Tree tomato, Solanum betaceum, is an Andean fruit crop previously shown to be attacked by Phytophthora andina in Ecuador and Colombia. Blight‐like symptoms were discovered on tree tomato plants in the central highlands of Peru in 2003 and shown to be caused by P. andina. Isolates of P. andina, collected from three different plantations in Peru over a 6‐year time span (2003–2008), were compared genetically with P. andina isolates from Colombia and Ecuador to test whether the pathogen population is geographically structured in the Andes.
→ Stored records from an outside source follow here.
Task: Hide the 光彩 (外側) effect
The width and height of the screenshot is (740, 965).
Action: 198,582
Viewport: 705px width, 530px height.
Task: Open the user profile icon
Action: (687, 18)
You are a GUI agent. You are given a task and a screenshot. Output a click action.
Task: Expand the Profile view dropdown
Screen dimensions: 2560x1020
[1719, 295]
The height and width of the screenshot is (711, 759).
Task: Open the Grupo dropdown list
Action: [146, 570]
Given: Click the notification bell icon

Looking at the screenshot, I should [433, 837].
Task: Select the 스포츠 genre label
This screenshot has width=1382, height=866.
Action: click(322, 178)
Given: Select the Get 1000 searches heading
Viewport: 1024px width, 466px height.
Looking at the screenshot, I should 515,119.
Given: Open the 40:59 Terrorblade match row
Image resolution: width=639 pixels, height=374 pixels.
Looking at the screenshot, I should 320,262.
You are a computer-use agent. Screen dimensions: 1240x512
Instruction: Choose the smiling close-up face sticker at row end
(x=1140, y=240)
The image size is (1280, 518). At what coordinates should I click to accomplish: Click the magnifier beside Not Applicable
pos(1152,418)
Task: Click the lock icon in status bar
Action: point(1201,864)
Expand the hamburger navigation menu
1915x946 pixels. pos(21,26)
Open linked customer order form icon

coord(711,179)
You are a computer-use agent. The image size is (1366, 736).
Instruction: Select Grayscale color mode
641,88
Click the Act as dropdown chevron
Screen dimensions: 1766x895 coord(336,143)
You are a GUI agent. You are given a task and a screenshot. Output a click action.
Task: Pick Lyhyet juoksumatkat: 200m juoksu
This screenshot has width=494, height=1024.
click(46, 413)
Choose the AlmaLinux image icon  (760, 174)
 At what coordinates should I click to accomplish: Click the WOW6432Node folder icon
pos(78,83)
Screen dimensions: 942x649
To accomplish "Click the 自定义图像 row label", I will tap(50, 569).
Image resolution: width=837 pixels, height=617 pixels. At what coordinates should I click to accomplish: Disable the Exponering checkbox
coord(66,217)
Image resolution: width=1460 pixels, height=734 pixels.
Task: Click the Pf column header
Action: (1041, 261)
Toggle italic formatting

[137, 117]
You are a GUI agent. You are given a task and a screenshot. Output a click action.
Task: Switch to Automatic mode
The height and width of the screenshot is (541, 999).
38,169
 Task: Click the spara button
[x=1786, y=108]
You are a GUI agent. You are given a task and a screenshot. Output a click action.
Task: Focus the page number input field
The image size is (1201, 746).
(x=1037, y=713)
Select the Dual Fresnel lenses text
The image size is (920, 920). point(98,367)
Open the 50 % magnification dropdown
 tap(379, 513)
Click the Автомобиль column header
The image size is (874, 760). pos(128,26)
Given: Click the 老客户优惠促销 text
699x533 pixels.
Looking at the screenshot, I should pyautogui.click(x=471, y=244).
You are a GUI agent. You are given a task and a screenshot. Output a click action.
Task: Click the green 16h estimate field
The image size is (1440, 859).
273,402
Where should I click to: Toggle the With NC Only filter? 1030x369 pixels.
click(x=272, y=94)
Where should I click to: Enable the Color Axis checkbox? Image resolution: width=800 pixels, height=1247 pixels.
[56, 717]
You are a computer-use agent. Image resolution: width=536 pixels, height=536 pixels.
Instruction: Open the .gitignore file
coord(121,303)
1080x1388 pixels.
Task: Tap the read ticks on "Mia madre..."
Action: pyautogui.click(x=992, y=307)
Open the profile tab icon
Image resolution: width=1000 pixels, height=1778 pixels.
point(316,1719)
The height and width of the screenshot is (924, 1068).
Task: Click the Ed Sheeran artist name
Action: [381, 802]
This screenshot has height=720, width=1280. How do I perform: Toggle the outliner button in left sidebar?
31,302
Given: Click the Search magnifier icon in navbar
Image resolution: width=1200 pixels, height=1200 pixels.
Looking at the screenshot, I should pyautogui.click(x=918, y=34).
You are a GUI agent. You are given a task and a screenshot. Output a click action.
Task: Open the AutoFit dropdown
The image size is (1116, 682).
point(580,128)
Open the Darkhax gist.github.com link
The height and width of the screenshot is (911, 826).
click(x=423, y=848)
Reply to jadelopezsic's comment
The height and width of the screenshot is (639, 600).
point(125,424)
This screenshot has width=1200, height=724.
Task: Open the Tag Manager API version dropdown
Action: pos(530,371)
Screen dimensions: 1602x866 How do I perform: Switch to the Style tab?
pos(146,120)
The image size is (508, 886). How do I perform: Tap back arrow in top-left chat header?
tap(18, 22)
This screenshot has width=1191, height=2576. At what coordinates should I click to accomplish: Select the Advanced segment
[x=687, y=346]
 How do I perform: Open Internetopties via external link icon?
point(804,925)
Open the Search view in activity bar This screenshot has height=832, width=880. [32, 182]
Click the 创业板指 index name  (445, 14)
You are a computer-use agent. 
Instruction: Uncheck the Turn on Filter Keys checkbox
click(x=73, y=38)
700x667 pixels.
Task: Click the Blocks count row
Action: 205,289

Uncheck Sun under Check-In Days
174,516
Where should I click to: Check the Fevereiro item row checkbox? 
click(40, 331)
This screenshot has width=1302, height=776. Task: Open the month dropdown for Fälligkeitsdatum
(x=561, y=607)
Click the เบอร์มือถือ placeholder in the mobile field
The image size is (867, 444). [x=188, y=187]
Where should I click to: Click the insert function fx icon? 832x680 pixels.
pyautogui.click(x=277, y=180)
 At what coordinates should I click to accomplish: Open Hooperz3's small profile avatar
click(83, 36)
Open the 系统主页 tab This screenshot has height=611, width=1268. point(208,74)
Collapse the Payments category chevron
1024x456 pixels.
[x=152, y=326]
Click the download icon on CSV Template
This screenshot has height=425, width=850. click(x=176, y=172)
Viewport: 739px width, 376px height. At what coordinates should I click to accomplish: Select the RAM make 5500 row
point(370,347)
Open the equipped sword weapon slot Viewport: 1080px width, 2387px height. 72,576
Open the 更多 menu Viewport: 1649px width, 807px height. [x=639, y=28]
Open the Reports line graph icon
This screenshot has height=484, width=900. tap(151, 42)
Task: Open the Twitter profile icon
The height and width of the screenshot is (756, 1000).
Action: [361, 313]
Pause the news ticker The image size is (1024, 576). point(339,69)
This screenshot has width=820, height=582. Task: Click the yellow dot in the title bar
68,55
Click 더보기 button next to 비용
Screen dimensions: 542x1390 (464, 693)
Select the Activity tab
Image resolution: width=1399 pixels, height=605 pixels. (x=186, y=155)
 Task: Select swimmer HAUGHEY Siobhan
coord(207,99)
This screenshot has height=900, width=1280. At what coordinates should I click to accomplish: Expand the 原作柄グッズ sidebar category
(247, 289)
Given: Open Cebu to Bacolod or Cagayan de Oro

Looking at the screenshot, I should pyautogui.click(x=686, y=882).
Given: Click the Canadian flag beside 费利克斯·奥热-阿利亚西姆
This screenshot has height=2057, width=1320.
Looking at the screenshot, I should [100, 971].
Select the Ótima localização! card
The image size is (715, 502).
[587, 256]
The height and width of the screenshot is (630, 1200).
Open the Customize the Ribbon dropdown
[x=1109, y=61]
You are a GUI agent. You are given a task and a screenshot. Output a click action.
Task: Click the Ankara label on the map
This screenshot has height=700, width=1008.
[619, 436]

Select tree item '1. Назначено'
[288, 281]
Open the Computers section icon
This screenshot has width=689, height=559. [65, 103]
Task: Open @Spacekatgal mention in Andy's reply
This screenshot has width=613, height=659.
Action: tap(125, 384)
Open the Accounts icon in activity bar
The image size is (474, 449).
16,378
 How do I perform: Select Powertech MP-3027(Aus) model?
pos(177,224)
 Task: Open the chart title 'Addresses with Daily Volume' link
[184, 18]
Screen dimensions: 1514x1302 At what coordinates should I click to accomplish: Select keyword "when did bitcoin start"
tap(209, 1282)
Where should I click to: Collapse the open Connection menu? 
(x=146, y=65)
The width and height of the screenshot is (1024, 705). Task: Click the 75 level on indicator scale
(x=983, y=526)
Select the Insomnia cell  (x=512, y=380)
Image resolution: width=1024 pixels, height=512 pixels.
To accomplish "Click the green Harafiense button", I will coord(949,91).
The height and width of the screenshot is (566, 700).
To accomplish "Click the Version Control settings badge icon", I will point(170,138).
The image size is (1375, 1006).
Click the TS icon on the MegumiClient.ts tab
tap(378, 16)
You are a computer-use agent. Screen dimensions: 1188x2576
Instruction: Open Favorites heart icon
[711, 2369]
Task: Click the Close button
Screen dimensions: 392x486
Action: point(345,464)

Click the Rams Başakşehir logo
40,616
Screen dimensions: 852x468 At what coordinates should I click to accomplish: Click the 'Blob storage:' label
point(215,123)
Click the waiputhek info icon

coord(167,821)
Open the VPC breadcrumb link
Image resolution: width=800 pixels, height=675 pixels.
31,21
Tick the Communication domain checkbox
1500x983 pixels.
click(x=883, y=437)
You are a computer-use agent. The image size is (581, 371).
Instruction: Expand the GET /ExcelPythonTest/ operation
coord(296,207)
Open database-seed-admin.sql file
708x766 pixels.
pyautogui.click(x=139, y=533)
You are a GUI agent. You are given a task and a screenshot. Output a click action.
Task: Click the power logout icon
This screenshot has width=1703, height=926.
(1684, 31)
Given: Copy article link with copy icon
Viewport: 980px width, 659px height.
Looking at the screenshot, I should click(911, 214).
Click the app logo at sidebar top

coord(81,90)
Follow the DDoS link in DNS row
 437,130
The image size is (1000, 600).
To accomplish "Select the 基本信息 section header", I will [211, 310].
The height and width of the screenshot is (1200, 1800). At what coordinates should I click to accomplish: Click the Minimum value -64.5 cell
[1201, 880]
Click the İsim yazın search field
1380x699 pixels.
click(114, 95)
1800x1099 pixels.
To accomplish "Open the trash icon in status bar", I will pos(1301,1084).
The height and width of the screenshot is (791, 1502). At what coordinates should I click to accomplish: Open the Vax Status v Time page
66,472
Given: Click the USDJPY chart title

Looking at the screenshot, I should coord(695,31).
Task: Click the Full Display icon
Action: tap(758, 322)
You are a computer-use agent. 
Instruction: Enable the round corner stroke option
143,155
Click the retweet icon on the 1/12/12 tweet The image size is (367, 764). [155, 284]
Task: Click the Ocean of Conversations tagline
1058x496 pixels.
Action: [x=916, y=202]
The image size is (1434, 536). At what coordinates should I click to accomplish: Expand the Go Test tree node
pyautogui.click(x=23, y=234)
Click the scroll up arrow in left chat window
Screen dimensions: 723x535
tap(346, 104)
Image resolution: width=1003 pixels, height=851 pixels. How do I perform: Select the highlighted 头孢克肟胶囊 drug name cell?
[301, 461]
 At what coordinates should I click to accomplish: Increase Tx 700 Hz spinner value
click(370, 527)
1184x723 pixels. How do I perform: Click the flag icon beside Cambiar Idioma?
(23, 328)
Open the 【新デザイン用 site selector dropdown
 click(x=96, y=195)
Restriction fragment length polymorphism (RFLP), mitochondrial DNA and simple sequence repeat (SSR) genetic markers, and mating type behaviour indicated that the Peruvian P. andina population from tree tomato is genetically distinct from populations infecting tree tomato in Colombia (CO‐1) and Ecuador (EC‐3, Ia, A1), but is more similar to the population infecting solanaceous hosts of the Anarrhichomenum complex (EC‐2, Ic, A2). Such geographic substructuring within this pathogen species could result from spatial isolation. Most strikingly, in contrast to the Ecuadorian and Colombian P. andina isolates from tree tomato, the Peruvian isolates have the A2 mating type. The presence of both mating types in the Andean population of P. andina attacking tree tomato indicates a risk of sexual reproduction and the presence of long‐lasting oospores in this pathosystem.